Give an exact transcription limited to the lines from the one with "At what coordinates" through the end of the entries, including both; no pictures belong in it.

########

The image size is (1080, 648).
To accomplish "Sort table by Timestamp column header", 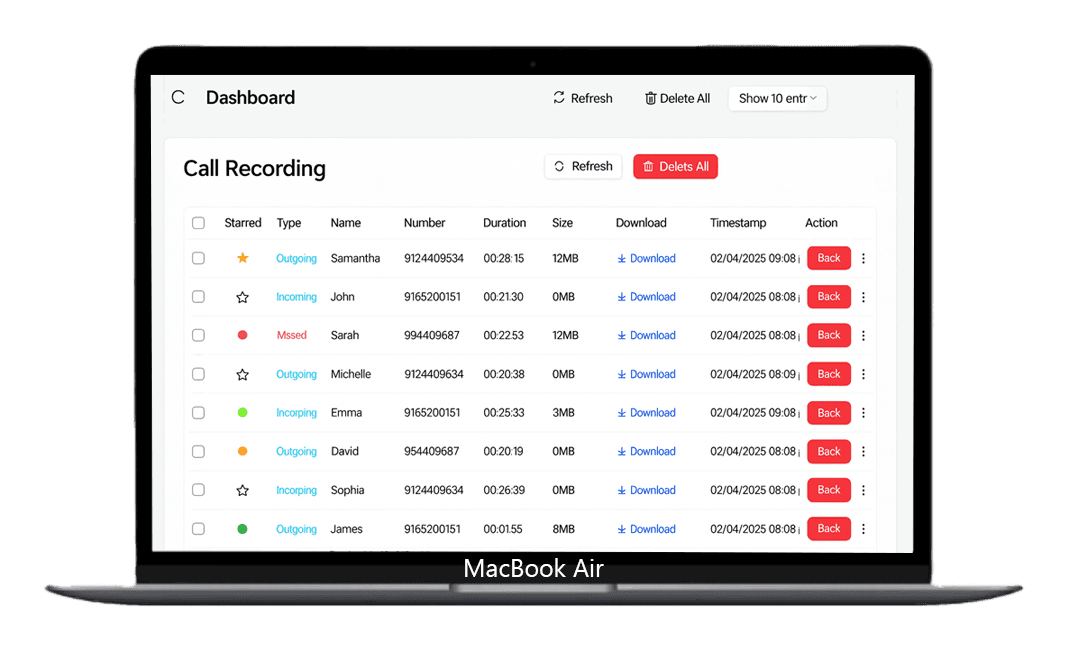I will click(x=738, y=223).
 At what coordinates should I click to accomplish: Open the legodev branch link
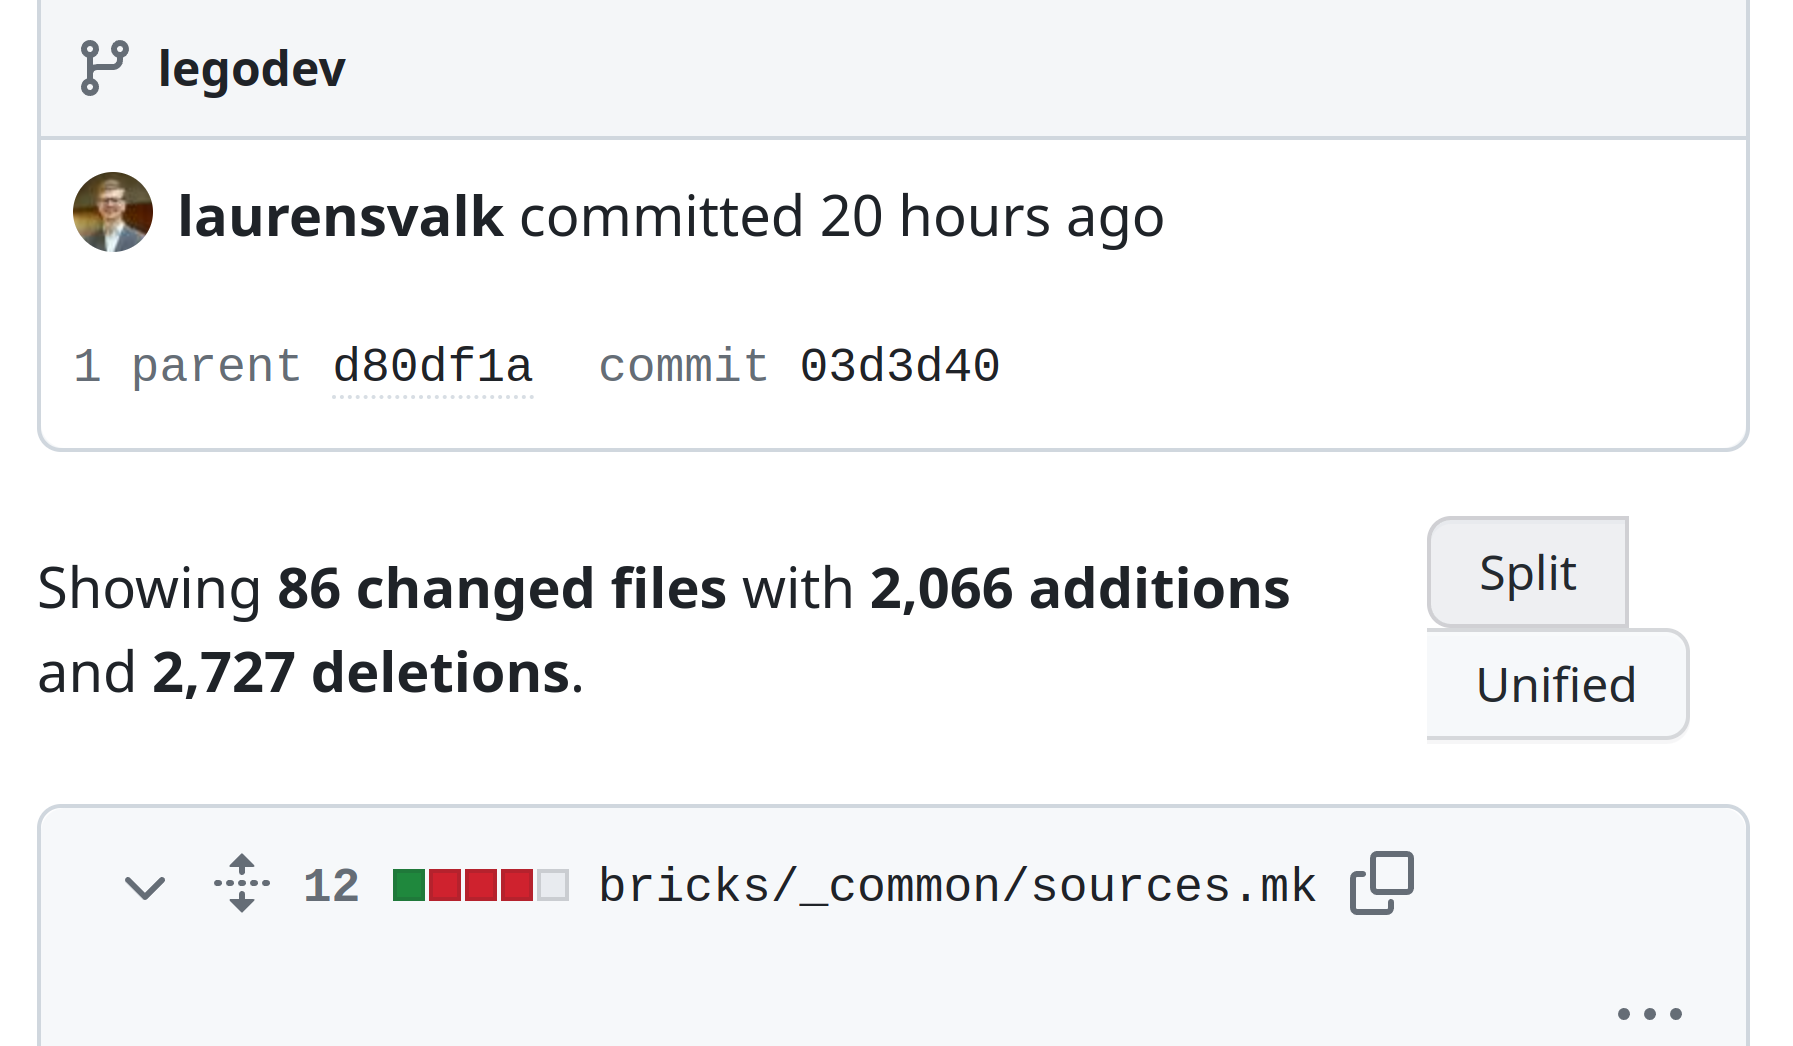click(x=252, y=69)
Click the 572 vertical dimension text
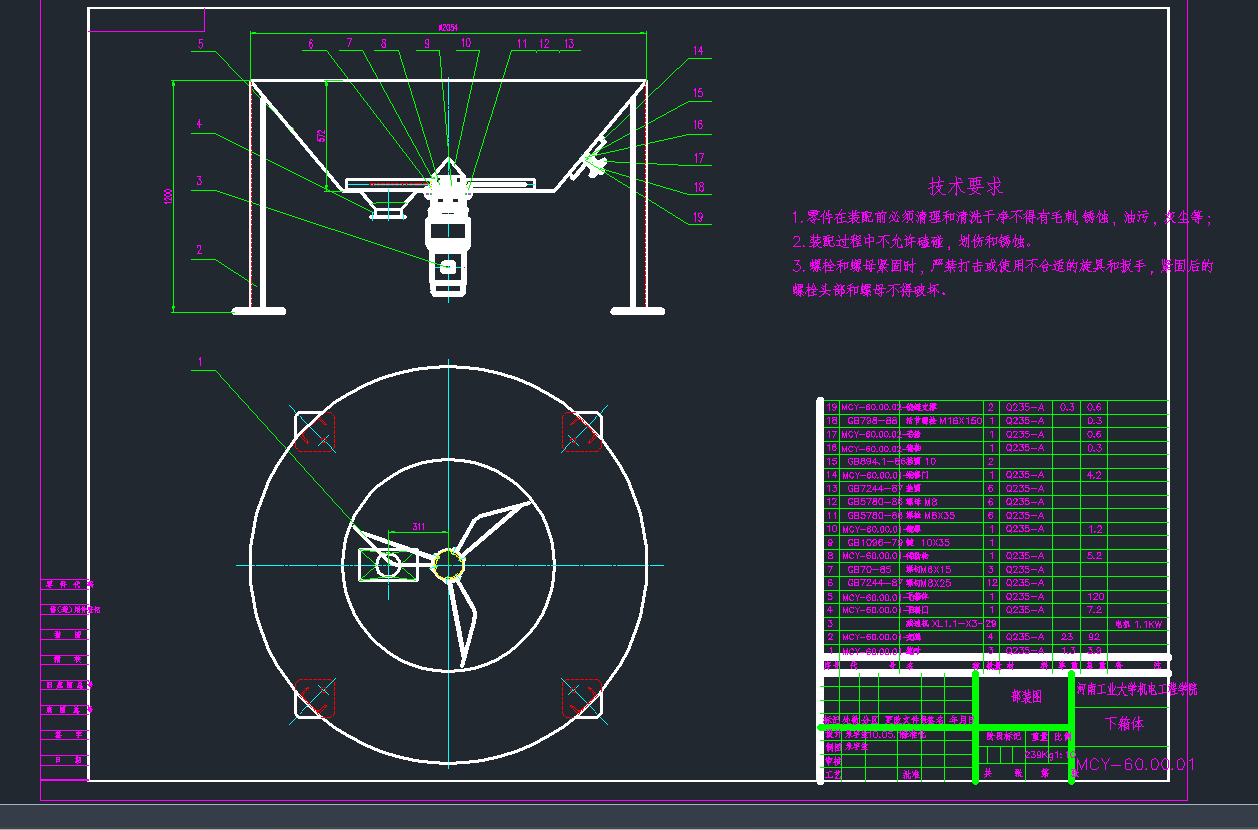This screenshot has width=1258, height=830. pyautogui.click(x=321, y=135)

########

→ WORKED SOLUTION:
 At what coordinates should I click to accomplish: Open the legodev branch link
click(x=252, y=69)
Click the 572 vertical dimension text
This screenshot has width=1258, height=830. pyautogui.click(x=321, y=135)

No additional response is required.